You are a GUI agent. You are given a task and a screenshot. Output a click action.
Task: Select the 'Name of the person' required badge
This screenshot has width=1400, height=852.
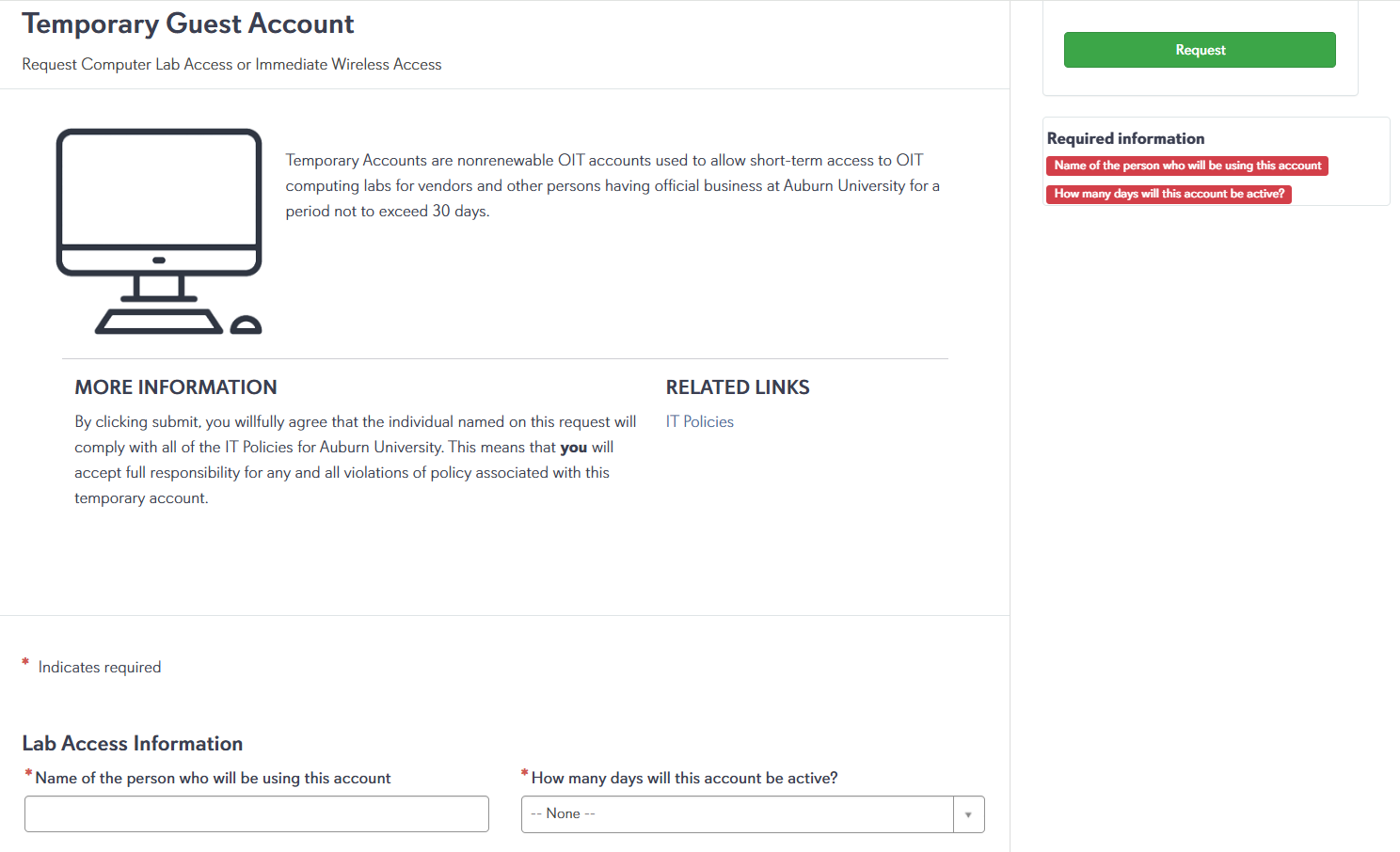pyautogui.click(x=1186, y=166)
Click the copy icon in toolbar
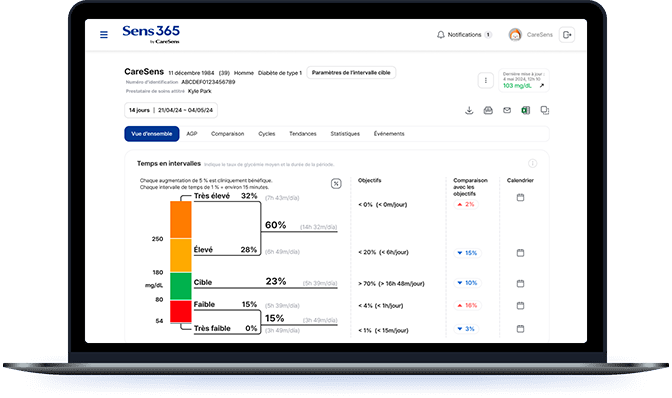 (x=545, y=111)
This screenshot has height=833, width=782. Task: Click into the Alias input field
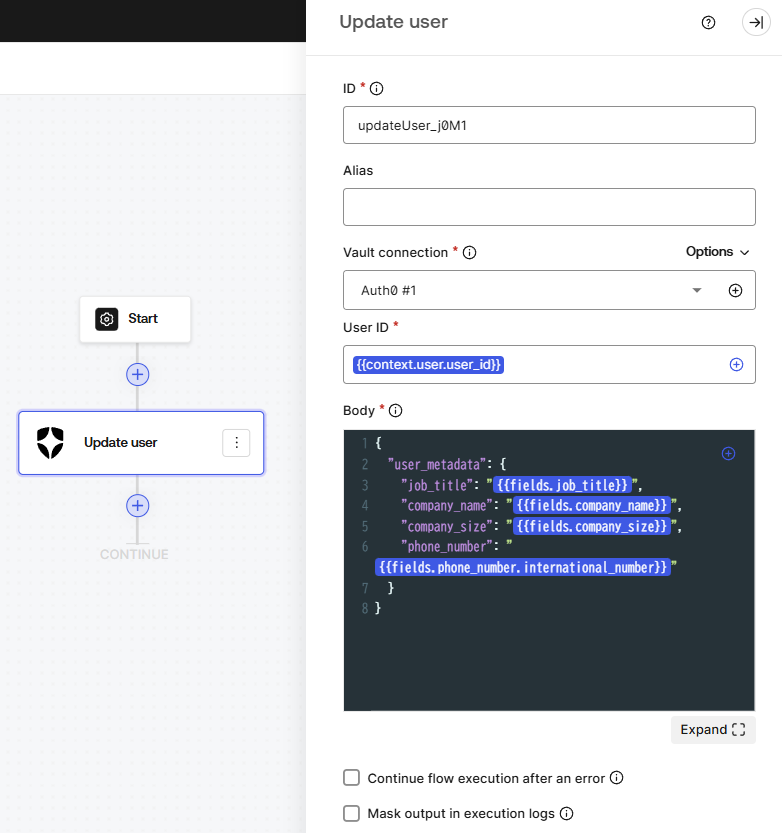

◆ ◆ ◆ ◆

* **TASK TO CARRY OUT**
Gather each line in the entries above that contains the word "width".

* **TASK ANSWER**
This screenshot has width=1400, height=852.
This screenshot has height=833, width=782. Task: Click into the Alias input field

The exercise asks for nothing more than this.